Sanatsal üretiminde portrelere özel bir yer veren sanatçılardan Deniz Pelister, bu alanı kendine özgü bir biçimde yeniden yorumluyor. Resim ve boyayla olan ilişkisi içgüdüsel bir biçimde gelişen Hamburg’da doğan Avşar, henüz 20 yaşında ani bir kararla Almanya’dan Türkiye’ye döndükten sonra kendini resme yoğunlaştırmış. Tuvali karşılaştığı insanların hikâyelerini anlatacak bir mecra olarak kullanan sanatçı, kimi zaman tekil kimi zaman da çoklu kompozisyonlar halinde kurguladığı portrelerde izleyicisine bir olasılığı ima ediyor. Avşar, konturlarla birbirinden ayırdığı düz renk katmanlarını naif bir çizgisellikle birleştirerek insanları, hayvanları ve onların “görünmeyen yüzlerini” resmediyor.
Ancak bu kesinlikle bir benzetme değil. Çünkü Deniz Pelister’in portrelerinde yüzler hep eksik ya da tamamen silinmiş gibidir. Bu bilinçli tercih belki de sosyal medya güdümünde neredeyse her şeyi göstererek kanıtlama veya tersine ifşa ve iptal etme kültürüne, hayal gücüne yer vermeyen, belirsizlikten hoşlanmayan (hatta bunu bir tehlike olarak gören) olasılıkları ancak fırsatlar söz konusu olduğunda kabul eden, sınırları net olarak çizilmiş günümüz toplumuna bir karşı duruşu ifade eder.

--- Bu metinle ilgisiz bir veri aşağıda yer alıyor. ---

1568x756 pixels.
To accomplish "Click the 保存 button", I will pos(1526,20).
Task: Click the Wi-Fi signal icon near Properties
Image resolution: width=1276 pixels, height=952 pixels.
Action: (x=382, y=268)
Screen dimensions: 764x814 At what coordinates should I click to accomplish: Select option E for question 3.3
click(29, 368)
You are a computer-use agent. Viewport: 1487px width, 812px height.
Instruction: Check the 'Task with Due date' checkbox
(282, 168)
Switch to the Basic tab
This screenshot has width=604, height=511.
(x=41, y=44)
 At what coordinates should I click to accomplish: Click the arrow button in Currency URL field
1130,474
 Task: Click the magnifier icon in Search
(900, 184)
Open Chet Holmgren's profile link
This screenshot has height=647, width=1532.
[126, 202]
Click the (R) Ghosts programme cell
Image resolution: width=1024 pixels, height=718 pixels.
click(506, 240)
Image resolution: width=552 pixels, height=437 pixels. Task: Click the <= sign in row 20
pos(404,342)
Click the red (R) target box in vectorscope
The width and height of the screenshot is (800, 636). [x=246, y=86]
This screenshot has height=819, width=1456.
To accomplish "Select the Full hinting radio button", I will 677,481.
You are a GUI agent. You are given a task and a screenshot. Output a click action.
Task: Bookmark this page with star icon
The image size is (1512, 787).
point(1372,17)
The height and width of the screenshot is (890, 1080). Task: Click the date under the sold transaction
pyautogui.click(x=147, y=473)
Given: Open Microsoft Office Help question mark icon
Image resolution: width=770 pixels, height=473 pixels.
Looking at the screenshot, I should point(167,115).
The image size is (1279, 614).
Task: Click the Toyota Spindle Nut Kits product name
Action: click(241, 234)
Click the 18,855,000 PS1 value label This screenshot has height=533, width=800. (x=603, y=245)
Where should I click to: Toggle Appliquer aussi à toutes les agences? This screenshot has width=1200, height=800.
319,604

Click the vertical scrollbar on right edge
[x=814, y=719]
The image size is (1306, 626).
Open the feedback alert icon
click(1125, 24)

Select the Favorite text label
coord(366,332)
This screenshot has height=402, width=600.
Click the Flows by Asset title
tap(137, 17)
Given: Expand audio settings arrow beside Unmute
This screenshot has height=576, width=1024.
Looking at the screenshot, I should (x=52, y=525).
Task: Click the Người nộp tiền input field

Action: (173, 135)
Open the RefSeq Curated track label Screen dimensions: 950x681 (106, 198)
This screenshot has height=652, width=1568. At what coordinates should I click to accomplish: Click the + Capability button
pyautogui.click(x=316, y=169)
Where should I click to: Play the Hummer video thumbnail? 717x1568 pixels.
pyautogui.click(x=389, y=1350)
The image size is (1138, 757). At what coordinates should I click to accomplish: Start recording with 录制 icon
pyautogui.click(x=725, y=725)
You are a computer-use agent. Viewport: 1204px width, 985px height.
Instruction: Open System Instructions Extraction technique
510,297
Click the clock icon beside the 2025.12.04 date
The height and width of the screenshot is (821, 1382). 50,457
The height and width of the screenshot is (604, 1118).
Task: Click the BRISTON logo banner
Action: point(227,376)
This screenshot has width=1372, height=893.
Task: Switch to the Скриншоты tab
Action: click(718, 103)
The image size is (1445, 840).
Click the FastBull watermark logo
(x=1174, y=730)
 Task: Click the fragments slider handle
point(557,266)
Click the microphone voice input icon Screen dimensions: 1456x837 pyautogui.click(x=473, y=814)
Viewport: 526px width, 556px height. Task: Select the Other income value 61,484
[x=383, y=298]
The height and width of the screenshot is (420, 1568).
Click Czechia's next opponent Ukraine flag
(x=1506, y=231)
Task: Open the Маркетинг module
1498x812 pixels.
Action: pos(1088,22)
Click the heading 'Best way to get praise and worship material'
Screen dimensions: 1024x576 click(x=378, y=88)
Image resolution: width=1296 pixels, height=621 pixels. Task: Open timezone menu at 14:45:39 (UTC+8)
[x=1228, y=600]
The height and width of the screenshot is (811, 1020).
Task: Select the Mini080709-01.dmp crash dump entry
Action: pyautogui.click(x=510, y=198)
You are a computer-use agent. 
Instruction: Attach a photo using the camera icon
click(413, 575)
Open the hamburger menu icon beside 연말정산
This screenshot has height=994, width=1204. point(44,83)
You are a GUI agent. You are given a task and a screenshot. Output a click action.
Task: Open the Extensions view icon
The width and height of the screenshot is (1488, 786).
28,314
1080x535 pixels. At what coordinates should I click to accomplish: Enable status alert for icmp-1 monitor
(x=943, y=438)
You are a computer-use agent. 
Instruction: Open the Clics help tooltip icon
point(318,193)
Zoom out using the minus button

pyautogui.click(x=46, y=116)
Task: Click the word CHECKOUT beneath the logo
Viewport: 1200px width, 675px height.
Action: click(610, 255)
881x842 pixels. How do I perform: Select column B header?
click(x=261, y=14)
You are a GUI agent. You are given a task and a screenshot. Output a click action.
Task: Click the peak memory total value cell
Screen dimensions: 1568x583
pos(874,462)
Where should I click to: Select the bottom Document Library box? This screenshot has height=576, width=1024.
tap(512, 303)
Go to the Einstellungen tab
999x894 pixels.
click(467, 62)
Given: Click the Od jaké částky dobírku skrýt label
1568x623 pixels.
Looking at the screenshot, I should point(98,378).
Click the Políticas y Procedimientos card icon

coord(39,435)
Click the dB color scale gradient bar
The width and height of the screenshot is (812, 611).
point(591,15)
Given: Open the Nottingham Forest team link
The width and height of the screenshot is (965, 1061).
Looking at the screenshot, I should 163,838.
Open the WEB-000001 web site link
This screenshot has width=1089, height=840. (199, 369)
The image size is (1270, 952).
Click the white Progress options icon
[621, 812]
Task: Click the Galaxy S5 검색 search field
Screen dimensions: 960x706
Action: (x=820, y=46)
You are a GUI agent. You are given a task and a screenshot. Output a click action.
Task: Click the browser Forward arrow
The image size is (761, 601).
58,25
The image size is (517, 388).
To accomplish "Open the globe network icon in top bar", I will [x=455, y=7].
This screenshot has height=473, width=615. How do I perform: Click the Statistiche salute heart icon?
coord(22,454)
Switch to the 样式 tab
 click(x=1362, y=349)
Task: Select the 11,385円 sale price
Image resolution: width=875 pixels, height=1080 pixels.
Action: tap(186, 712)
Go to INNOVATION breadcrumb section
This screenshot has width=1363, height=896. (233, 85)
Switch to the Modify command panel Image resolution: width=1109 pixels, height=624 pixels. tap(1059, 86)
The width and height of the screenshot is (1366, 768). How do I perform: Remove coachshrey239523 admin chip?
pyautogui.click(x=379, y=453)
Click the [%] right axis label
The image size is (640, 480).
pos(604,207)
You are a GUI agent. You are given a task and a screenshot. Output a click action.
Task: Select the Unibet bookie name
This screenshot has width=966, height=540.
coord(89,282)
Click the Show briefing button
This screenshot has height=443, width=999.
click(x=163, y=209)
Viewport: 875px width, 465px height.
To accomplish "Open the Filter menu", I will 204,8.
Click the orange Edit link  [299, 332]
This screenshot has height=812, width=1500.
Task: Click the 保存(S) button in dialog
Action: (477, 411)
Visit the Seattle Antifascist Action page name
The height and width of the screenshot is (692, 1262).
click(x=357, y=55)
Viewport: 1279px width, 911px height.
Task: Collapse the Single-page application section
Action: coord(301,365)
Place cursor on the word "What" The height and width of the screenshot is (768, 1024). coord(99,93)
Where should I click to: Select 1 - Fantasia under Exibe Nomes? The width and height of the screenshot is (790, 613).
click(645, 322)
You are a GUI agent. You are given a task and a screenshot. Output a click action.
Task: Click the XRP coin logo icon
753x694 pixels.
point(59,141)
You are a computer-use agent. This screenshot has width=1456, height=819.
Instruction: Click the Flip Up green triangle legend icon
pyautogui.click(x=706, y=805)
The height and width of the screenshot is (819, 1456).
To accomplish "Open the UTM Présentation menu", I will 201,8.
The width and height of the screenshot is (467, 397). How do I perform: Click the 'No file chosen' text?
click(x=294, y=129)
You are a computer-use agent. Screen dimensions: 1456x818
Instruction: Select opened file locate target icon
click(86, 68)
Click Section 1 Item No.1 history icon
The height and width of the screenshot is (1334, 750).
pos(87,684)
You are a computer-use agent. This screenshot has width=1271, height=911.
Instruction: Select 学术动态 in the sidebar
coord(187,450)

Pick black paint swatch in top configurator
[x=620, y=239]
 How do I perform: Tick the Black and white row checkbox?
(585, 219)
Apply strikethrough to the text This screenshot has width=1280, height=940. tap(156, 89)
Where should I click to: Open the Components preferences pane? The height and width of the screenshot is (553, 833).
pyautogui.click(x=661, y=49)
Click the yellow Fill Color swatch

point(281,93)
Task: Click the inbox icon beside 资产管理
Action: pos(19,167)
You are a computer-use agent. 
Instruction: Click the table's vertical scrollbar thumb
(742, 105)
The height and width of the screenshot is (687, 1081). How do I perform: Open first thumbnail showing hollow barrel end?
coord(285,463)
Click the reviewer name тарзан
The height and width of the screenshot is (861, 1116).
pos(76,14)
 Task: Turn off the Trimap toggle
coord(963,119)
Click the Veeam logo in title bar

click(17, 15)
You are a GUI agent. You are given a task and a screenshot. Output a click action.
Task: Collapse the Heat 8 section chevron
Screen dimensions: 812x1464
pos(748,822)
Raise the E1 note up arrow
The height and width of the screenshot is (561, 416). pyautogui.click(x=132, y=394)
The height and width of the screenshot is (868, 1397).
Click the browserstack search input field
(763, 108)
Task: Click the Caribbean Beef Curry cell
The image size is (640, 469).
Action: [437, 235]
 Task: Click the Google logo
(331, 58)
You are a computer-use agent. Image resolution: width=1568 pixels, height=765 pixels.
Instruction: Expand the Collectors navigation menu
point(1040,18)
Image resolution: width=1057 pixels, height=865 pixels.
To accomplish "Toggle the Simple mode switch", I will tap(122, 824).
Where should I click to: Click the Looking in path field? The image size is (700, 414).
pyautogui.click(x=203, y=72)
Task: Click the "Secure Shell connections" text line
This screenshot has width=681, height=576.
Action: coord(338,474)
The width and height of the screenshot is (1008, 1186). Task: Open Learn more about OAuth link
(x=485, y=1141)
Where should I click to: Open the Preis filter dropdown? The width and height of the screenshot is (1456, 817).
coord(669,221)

Belki de Pelister’in portrelerinin odağındaki bu boşluk canlıların tüm ifadelerinin, ruh hâllerinin, yaşadıkları ve yaşayacakları şeylere verdikleri tepkilerin üst üste gelmesiyle oluşan bir akışın sonucunda ortaya çıkar. Ancak nedeni ne olursa olsun, bu resimlerdeki figürler, aynı anda hem henüz oluşmamış olanı hem de izleyicinin o kompozisyondaki, yazılar, giysiler, renkler ya da kimi zaman fondaki nesneler gibi görsel ipuçlarını okumasıyla oluşturacağı anlamı yüklenen boşluğun ve belirsizliğin formları olarak cisimleşir.
Deniz Pelister, portreleriyle izleyicisine kendi hafızaları, çıkarımları veya ön yargılarıyla şekillendirecekleri, böylelikle iyi ya da kötü, doğru ya da yanlış olarak tanımladıkları şeylerle, kendi değer yargılarıyla karşı karşıya gelebilecekleri bir sorguyu önerir. Akışkan sınırlardan taşan tuvallerde onlara ucu özellikle açık bırakılmış tüm bu hikâyeleri tamamlarken kendileri üzerine yeniden düşünebilecekleri bir alan açan ve farklı coğrafyalardaki insanların hikâyelerine dayanan bu portreler, aynı zamanda sanatçının kendini anlama yolculuğunun kilometre taşları olarak sergi kurgusunda yerlerini alır.